KEY TAKEAWAYS
- The STARTRK-1 trial Phase I/II, registered under NCT02097810, aimed to assess the efficacy and safety of entrectinib in treating patients with locally advanced/metastatic NTRK fusion-positive solid tumors.
- Patients with NTRK fusion-positive solid tumors and ≥12 months’ follow-up were included in the study.
- The study concluded that entrectinib continues to demonstrate durable systemic and intracranial responses and can address the unmet need for a CNS-active treatment in patients with NTRK fusion-positive solid tumors.
Entrectinib is a potent inhibitor of tropomyosin receptor kinases (TRKAs/B/C) and ROS1 and has previously shown promising results in treating neurotrophic tyrosine receptor kinase (NTRK) fusion-positive solid tumors. The study presented new data with additional patients and more extended follow-up periods. It included patients with advanced NTRK fusion-positive tumors, and the primary endpoints were the objective response rate (ORR) and duration of response (DoR), as determined by blinded independent central review (BICR). Progression-free survival (PFS), intracranial effectiveness, and safety were secondary objectives. All patients who had received at least one dose of entrectinib were included in the safety evaluation. As of the clinical cut-off date of August 31, 2020, the study evaluated 121 adults with 14 different types of tumors and ≥30 histologies. The median follow-up period was 25.8 months, and 61.2% of patients had a partial or complete response to treatment (n=55 and n=19, respectively). The median duration of response was 20.0 months (95% confidence interval (CI), 13.0-38.2), and the median progression-free survival (PFS) was 13.8 months (95% CI, 10.1-19.9).

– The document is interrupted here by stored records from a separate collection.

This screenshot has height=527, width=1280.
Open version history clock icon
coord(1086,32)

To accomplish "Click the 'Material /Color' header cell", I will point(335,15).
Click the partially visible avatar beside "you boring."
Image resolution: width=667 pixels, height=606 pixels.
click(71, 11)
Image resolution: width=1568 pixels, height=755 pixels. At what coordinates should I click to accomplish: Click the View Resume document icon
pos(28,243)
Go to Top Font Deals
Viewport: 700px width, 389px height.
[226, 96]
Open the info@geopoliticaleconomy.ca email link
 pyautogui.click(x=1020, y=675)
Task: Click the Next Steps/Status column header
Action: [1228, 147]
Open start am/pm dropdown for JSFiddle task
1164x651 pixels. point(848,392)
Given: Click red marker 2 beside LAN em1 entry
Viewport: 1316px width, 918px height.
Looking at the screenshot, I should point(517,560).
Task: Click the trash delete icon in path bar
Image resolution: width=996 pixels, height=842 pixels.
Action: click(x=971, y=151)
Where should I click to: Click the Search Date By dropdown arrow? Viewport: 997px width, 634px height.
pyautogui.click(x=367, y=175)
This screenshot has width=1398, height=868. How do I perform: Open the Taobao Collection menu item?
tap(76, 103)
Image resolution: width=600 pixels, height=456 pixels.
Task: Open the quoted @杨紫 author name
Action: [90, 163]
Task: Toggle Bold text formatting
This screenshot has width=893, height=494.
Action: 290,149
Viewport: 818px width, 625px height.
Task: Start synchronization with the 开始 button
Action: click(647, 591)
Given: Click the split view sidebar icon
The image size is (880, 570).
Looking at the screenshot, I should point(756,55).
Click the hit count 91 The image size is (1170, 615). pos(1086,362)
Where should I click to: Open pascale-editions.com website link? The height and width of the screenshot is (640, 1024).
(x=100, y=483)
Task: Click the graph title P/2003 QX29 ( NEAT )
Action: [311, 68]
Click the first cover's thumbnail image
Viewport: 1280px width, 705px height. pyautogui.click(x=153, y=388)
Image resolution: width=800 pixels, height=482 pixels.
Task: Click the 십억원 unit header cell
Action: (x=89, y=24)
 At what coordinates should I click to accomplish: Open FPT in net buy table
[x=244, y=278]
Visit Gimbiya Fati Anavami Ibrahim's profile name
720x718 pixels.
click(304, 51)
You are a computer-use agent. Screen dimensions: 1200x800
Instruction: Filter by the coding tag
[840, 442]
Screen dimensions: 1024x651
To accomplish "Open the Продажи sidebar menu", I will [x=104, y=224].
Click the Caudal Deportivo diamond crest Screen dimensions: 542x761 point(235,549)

Of the 11 patients with BICR-assessed measurable central nervous system (CNS) disease, the intracranial objective response rate (ORR) was 63.6% (95% CI, 30.8-89.1), and the median intracranial duration of response was 22.1 months (95% CI, 7.4-not estimable). Entrectinib’s safety profile was consistent with earlier findings in adult and pediatric patients, with most treatment-related adverse events (TRAEs) being grade 1/2 and treatable with dose adjustments. Treatment-related adverse event-related discontinuations occurred in 8.3% of patients. The study revealed that entrectinib had shown persistent systemic and intracranial responses, indicating its efficacy as a treatment option for NTRK fusion-positive solid tumors with a need for CNS-active therapy.
Source: https://pubmed.ncbi.nlm.nih.gov/35144967/
Clinical Trial: https://clinicaltrials.gov/ct2/show/NCT02097810/
Demetri GD, De Braud F, Drilon A, Siena S, Patel MR, Cho BC, Liu SV, Ahn MJ, Chiu CH, Lin JJ, Goto K, Lee J, Bazhenova L, John T, Fakih M, Chawla SP, Dziadziuszko R, Seto T, Heinzmann S, Pitcher B, Chen D, Wilson TR, Rolfo C. Updated Integrated Analysis of the Efficacy and Safety of Entrectinib in Patients With NTRK Fusion-Positive Solid Tumors. Clin Cancer Res. 2022 Apr 1;28(7):1302-1312. doi: 10.1158/1078-0432.CCR-21-3597. Erratum in: Clin Cancer Res. 2022 May 13;28(10):2196. PMID: 35144967; PMCID: PMC9365368.